I grew up on a baseball field. A dusty diamond of endless dreams. In the confines of those two white lines, on bases ninety feet apart, I was lost in my own little world. Anything was possible on the baseball field; where time stands still and hopes and dreams are limitless.
Every summer day was exactly the same. Baseball. Soaked in sunshine or drenched in rain, it didn’t matter. There was a game to play.
The players were made up of eight neighborhood kids: me, my two brothers, and five of our friends - the core group that played everyday. And don’t get me wrong, it was every day. Eight players though, was just the minimum. Each day would see a constant merry-go-round of kids that would come in out of our game. Strangers, friends of friends, anyone could play. That cast of characters changed, but the eight never did.
The field itself wasn’t much to look at. The weeds nearly overtook the infield dirt, and the outfield grass was borderline grass at best. It was really nothing more than a diamond shaped dirt patch sprouting a sky high chain link backstop. The field was snuggled into a quaint little park in our middle class neighborhood, but was the type of the place the city was too busy to properly upkeep.
Although to us, it was Yankee stadium, and it was all ours. Our sanctuary of endless possibility.
The games would last for hours. Time never mattered. When you are a kid you have all the time in the world. The score? Who cares? The inning? Doesn’t matter. Ball four? No way, I’m not taking a walk. Time to come home for dinner? Alright, alright I’m coming.
It really was The Sandlot – well, minus the beast. We were a throwback to the days of old, when kids went outside and played. While other kids were inside with Mario and Luigi, we were outside laughing, running, cussing, spitting – playing. We were having fun and dreaming big. Nothing else in the world mattered.
People say nothing is perfect, and yet, everything back then was. We had no cares.
And yes, there was conflict, but it always got resolved. That was part of the process; learning to deal with one another. Only once did that conflict escalate.
My friend Joel was on the mound and I was at the plate. Joel was kind of the trouble maker of the group. Although, I was a cocky prick in my own right, so we tended to butt heads. During this particular game, for reasons that were not clear then, and are even less clear years later, we were having a spat. Joel took offense to something I said (although it couldn’t have been that bad, after all I was seven). He then planted what, to a seven year old, seemed a blazing fastball in my ribs. I charged at him with blind rage, my eyes burning with hate, ready to destroy. At a dead sprint I wound up and swung a mighty right hook. Everyone else rushed to the mound trying to decide if they should encourage, or stop, the fight. It didn’t take long before the question was answered for them.

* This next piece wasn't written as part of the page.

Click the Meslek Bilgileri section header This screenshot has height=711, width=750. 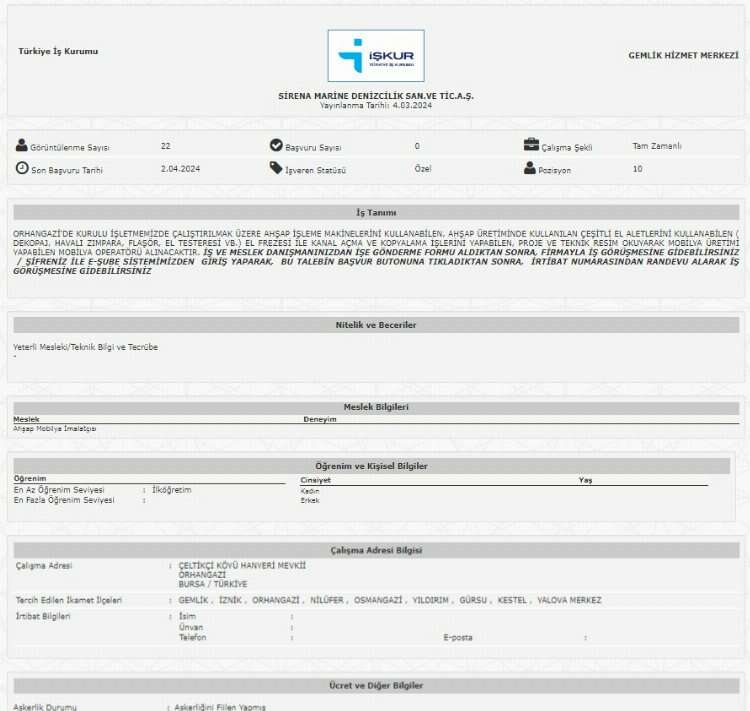click(x=375, y=407)
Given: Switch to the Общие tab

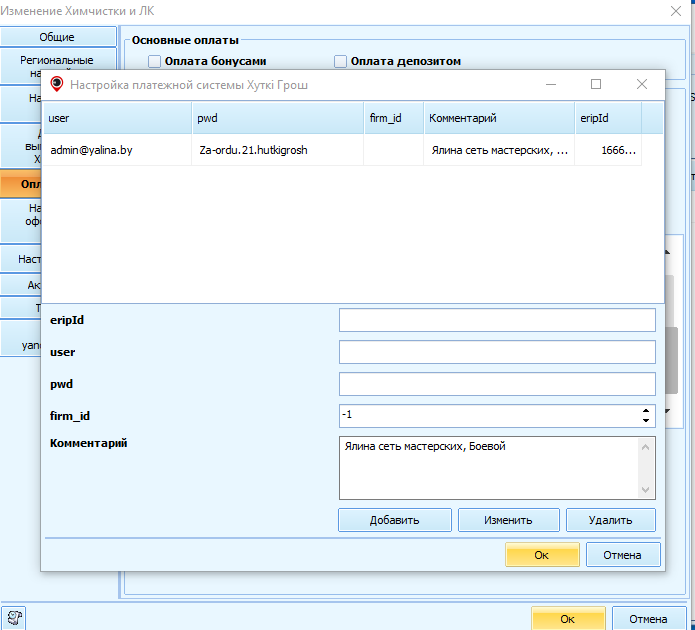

Never before had our games seen blood. But I had done it. Ended the fight with one mighty swing. That’s right, all it took was one punch and the fight was over. The loser lay dejectedly on the ground.
That loser was me.
I had slipped on the dirt and cut up my arm. Yep, in my rage I both started, and ended, the fight. I had beaten myself up. The worst part was I had to go home to bandage up my arm so the game was over, at least for me.
But I was back out as soon as my wound (and ego) healed. Come the next day none of us even remembered, or cared, what the fight was about in the first place. Petty squabbles never mattered. There was baseball to be played.
That’s how it is as a kid, you don’t waste time worrying. Nothing really matters but having fun and dreaming big.
As we get older we tend to lose our childlike perspective on the world. I guess it’s inevitable. Now, we spend our days worrying about grades, finding a job, and trying to avoid homelessness in a floundering economy. Life seems to change from a childhood of hopes and dreams, to an adulthood of cynicism and concern.
But, as I think back to myself as a little boy in the confines of those two white lines, on bases ninety feet apart, I remind myself that life can be simple, and worrying gets you nowhere. I remember how important it is to be carefree. How important it is to dream.
What is life, after all, without a dream?